__WHAT IS EXPECTED__: Go through the data below and copy each line that includes "agent".

__AVAILABLE DATA__:
§ §

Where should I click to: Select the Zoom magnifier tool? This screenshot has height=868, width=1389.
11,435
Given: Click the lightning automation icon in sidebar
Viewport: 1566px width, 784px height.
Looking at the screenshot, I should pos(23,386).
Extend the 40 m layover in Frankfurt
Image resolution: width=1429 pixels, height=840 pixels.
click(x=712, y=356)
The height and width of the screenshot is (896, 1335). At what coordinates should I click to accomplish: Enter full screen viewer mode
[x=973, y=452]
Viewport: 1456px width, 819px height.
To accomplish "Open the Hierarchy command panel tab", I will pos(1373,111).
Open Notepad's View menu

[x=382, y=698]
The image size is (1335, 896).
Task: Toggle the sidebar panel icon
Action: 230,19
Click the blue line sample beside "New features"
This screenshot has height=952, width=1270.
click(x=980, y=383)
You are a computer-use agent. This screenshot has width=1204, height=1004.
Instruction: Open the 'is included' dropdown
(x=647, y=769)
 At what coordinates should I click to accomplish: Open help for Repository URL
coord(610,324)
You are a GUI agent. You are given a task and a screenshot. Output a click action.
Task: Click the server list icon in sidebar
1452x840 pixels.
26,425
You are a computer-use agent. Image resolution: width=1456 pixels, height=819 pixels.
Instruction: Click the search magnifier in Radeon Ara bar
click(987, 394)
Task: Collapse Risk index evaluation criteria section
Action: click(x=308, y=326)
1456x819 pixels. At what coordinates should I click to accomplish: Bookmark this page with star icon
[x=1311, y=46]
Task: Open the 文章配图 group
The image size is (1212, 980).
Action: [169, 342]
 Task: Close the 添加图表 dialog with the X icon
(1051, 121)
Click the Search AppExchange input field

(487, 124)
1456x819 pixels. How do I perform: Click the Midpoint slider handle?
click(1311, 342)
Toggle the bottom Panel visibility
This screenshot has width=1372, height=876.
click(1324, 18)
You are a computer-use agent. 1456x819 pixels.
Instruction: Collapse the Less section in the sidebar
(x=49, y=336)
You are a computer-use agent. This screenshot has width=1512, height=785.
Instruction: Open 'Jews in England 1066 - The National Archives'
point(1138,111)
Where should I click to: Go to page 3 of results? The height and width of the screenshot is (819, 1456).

§ §

__EXERCISE RESULT__:
You are a computer-use agent. This screenshot has width=1204, height=1004.
You are a GUI agent. You are given a task and a screenshot. Output a click action.
You are a computer-use agent. Image resolution: width=1456 pixels, height=819 pixels.
You are a computer-use agent. 1456x819 pixels.
You are a computer-use agent. This screenshot has width=1512, height=785.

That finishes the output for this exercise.